[EXTRACT]
┌────────
Ryan Riley, founder of the not-for-profit cookery school Life Kitchen, has spoken about receiving a British Empire Medal in the King’s new year honours list. The 32-year-old from Sunderland was recognised for his work helping cancer patients rediscover the joy of food through free classes at high-end venues.
Riley set up Life Kitchen in 2019 with his best friend Kimberley Duke, inspired by his mother Krista, who lost her sense of taste and appetite during chemotherapy for lung cancer and later died. Duke’s mother also died of cancer. “Life Kitchen was my idea, but Kimberley and I did it together,” said Riley. “Without her, I would be so screwed.”
The classes have attracted support from celebrities including Nigella Lawson, Hugh Fearnley-Whittingstall, Jamie Oliver and Sue Perkins, and have reached about 100,000 people worldwide through books and classes. Riley said the honour felt like “the highest honour that could be awarded to two disadvantaged kids like us who are from a council estate”.
└────────
[DIRECTIONS FOR THIS TASK]
According to the article on Life Kitchen, what inspired Ryan Riley to set up the cookery school?

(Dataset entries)
┌────────
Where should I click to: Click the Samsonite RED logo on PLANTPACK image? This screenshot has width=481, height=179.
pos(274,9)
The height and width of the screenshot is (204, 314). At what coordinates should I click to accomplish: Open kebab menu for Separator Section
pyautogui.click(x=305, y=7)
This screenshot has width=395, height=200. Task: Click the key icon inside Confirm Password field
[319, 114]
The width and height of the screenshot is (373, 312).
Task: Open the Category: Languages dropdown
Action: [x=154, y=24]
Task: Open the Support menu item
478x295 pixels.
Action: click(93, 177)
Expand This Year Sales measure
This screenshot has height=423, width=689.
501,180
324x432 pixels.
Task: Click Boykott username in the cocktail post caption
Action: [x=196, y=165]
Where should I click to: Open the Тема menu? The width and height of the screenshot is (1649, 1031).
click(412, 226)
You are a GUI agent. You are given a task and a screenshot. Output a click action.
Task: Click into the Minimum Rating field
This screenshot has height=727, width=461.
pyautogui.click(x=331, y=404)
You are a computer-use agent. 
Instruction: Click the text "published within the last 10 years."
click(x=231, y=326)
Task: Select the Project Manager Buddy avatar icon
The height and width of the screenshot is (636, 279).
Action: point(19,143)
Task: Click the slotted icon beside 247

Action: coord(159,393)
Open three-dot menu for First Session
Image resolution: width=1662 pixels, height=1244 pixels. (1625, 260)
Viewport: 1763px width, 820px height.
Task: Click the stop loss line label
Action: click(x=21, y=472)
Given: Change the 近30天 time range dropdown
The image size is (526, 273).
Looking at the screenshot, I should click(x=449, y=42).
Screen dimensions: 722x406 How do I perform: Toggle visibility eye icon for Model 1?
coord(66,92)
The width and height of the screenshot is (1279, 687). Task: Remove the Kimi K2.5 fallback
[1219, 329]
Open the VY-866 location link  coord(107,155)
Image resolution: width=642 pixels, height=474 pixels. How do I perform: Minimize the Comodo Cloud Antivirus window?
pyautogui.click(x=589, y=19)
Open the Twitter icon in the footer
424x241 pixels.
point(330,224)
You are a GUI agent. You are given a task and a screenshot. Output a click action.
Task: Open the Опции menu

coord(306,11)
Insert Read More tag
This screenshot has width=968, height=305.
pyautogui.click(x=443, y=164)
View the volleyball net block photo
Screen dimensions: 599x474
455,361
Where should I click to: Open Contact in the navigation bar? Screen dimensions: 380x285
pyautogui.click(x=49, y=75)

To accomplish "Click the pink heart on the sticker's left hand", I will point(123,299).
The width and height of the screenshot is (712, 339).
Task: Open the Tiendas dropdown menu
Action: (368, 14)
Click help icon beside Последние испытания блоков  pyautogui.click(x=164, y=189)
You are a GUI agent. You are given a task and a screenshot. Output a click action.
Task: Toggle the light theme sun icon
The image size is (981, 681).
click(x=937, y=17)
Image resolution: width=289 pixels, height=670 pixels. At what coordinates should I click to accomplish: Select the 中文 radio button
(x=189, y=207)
└────────
[SOLUTION TO THE PROBLEM]
His mother Krista, who lost her sense of taste and appetite during chemotherapy for lung cancer and later died.